Analyzing execution times¶

In this exercise you are asked to compare the execution time of K-means in a grayscale image, with K-means in a RGB image. Use the image malaga.png for this task, and use the same number of clusters and criteria for both, the grayscale and the RGB images.

Tip: how to measure execution time in Python

In [6]:
import time

print("Measuring the execution time needed for ...")

K = 2

# Read images
image = cv2.imread(images_path + "malaga.png")
image = cv2.cvtColor(image, cv2.COLOR_BGR2RGB)
gray = cv2.cvtColor(image, cv2.COLOR_RGB2GRAY)

# Set criteria
it = 2
epsilon = 0.2
criteria = (cv2.TERM_CRITERIA_EPS + cv2.TERM_CRITERIA_MAX_ITER, it, epsilon)

start = time.process_time() # Start timer

# Flatten image
flattened_img = image.reshape((-1,3))
flattened_img = np.float32(flattened_img)

# Apply k-means
_,label,center=cv2.kmeans(flattened_img,2,None,criteria,30,cv2.KMEANS_RANDOM_CENTERS)

print("K-means in the RGB image:", round(time.process_time() - start,5), "seconds") # Stop timer

start = time.process_time() # Start timer

# Flatten image
flattened_img = gray.reshape((-1,1))
flattened_img = np.float32(flattened_img)

# Apply k-means
_,label,center=cv2.kmeans(flattened_img,2,None,criteria,30,cv2.KMEANS_RANDOM_CENTERS)

print("K-means in the grayscale image:", round(time.process_time() - start,5), "seconds") # Stop timer
Measuring the execution time needed for ...
-.-.-
• Given task 1
In the entries, begin at the line that has "This screenshot has height=636, width=1042." and continue to the end of the entries. Reproduce those lines with "Add Contact" changed to "New Contact", leave everything else unchanged, and omit the pictures.
The entries have no connection to the text about K-means execution times.
-.-.-
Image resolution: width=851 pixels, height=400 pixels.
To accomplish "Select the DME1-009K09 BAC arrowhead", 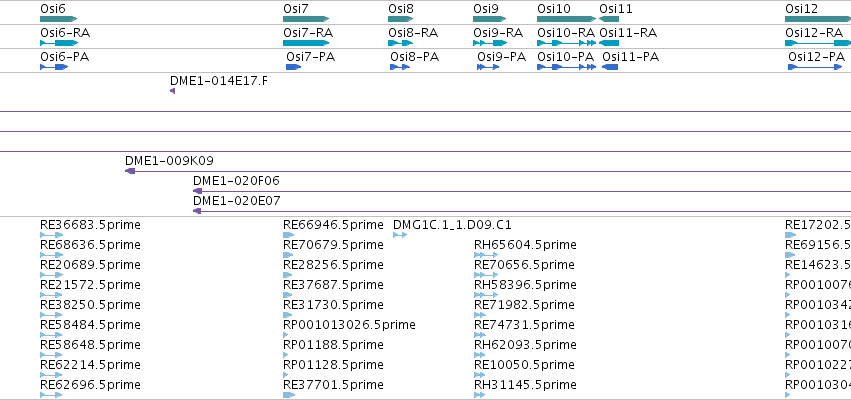I will coord(130,171).
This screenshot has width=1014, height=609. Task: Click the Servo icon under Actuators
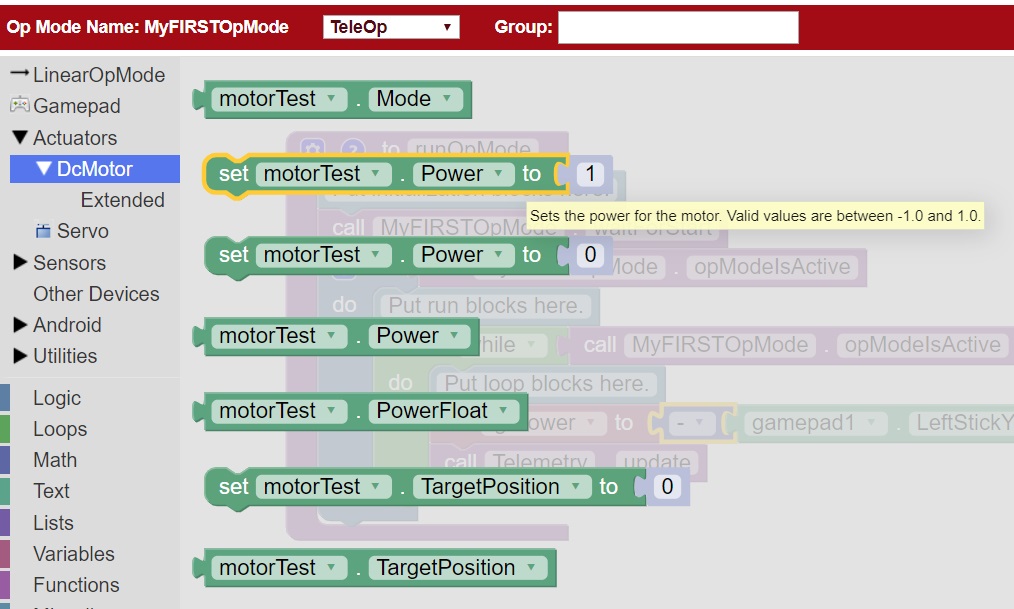[44, 231]

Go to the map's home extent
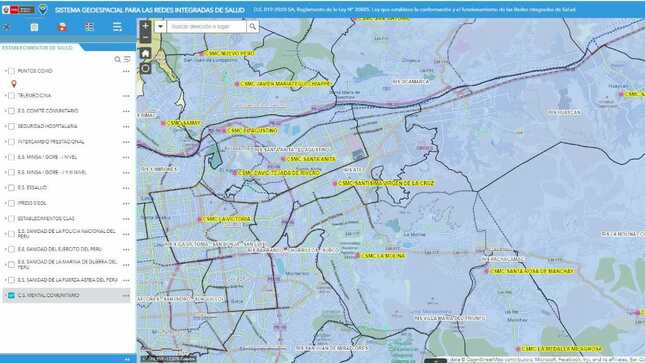coord(145,54)
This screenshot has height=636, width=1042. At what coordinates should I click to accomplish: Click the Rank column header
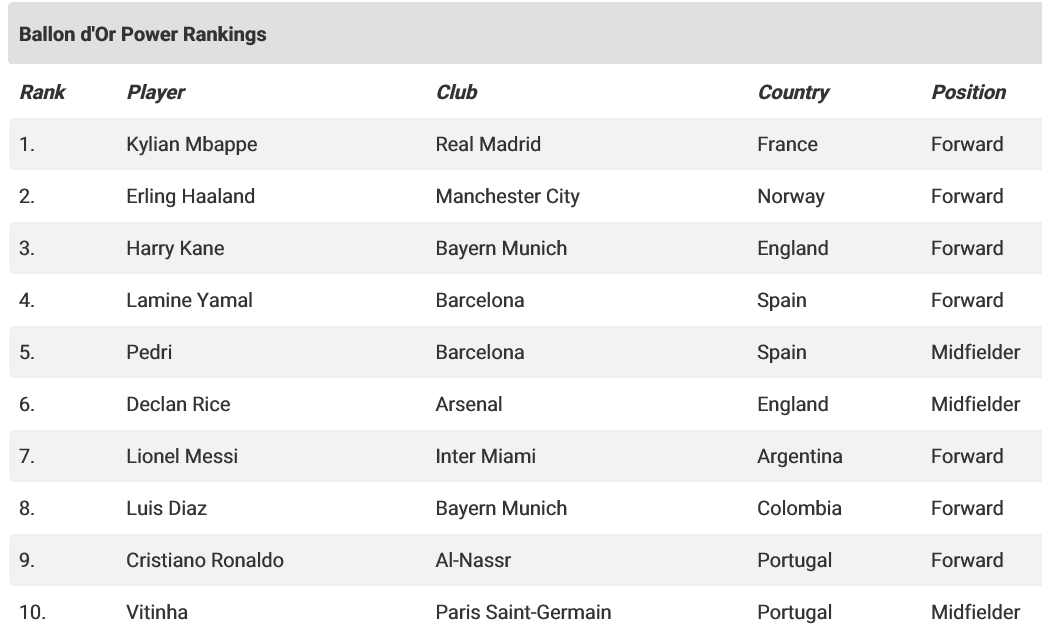pos(42,92)
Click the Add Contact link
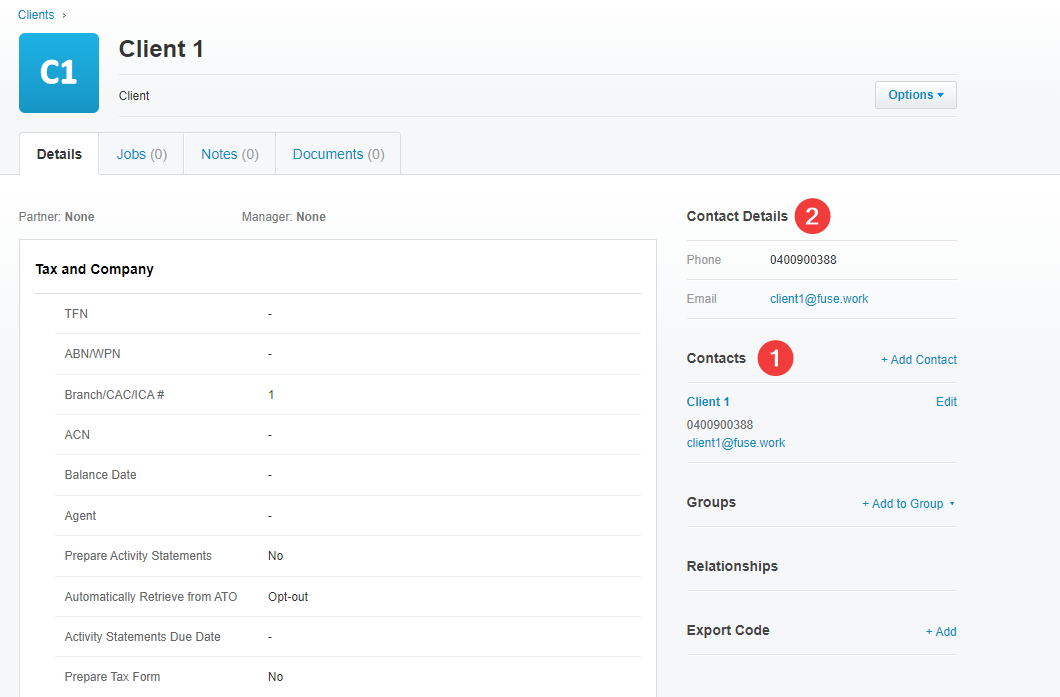This screenshot has height=697, width=1060. (918, 360)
-.-.-
• Given task 2
Answer these questions from the K-means timing exercise:
(a) Which image file does the exercise say to use?
(b) What value is assigned to K in the code?
(c) What value is assigned to epsilon?

• Task solution 1
This screenshot has height=636, width=1042. At what coordinates should I click to accomplish: Click the Rank column header
pos(42,92)
Click the New Contact link
This screenshot has height=697, width=1060. (918, 360)

• Task solution 2
(a) malaga.png
(b) 2
(c) 0.2